خ س ف

KÖK HARFLER:  خ س ف

ANLAM: 

خَسَفَ : (Ev, üstündekiler ile birlikte) batmak, toprağa girmek.

AÇIKLAMA:

xx

DİĞER BAZI TÜREVLER:

خَسَفَ (geniş zamanlı يَخْسِفُ mastar ismi  خَسْفٌ ve خُسُوفٌ):

خَسَفَ الْمَكَانُ : Ev üstündekiler ile birlikte battı ve toprağa girdi.

خَسَفَتِ الْاَرْضُ veya اِنْخَسَفَتْ : Zemin toprağın içine battı.

خَسَفَ الْقَمَرُ اَوْ اِنْخَسَفَ الْقَمَرُ اَوْ اِنْكَسَفَ الْقَمَرُ : Ay tutuldu ya da ışığını kaybetti ya da ışığının bir kısmını kaybetti.

خَسَفَتِ الْعَيْنُ : Göz kapandı.

خَسَفَ السَّقْفُ : Çatı çöktü.

خَسَفَ الرَّجُلُ : Adam bir deri bir kemik kaldı ya da çok zayıfladı.

خُسِفَ بِالْاَرْضِ : O kişi veya şey toprağa battı ve toprak tarafından yutuldu.

خَسَفَ اللّٰهُ بِهِمُ الْاَرْضَ : Allah (c.c.) onları toprakta yok etti ya da toprakla beraber onları batırdı ve yerin dibine gömdü.
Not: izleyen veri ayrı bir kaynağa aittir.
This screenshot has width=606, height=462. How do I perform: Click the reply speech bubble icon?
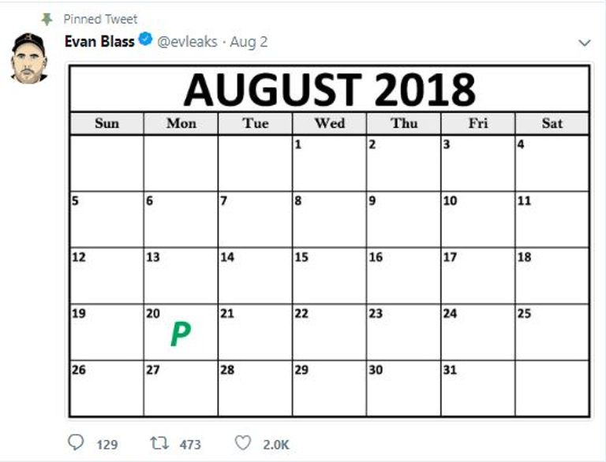[76, 443]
خُسِفَتِ الشَّمْسُ اَوْ كُسِفَتْ : Güneş tutuldu. Yaygın geleneksel dilde, اَلْكُسُوفُ güneşin ışığının bir kısımını kaybetmesidir ve اَلْخُسُوفُ güneşin ışığının tamamını kaybetmesidir; ya da tam tersine اَلْخُسُوفُ güneşin ışığının bir kısmını kaybetmesidir ve اَلْكُسُوفُ güneşin ışığının tamamını kaybetmesidir. Geleneklerde şu sözcük اَلْخُسُوفُ genellikle Yüce Peygamberin (s.a.v) bilinen kelamındaki şekilde ortaya çıkar, اِنَّ الشَّمْسَ وَالْقَمَرَ لَايَخْسِفَانِ لِمَوْتِ اَحَدٍ اَوْ لِحَيَاتِهِ : Muhakkak ki, güneş ve ay birinin ölümü ya da hayatı için tutulma yaşamaz.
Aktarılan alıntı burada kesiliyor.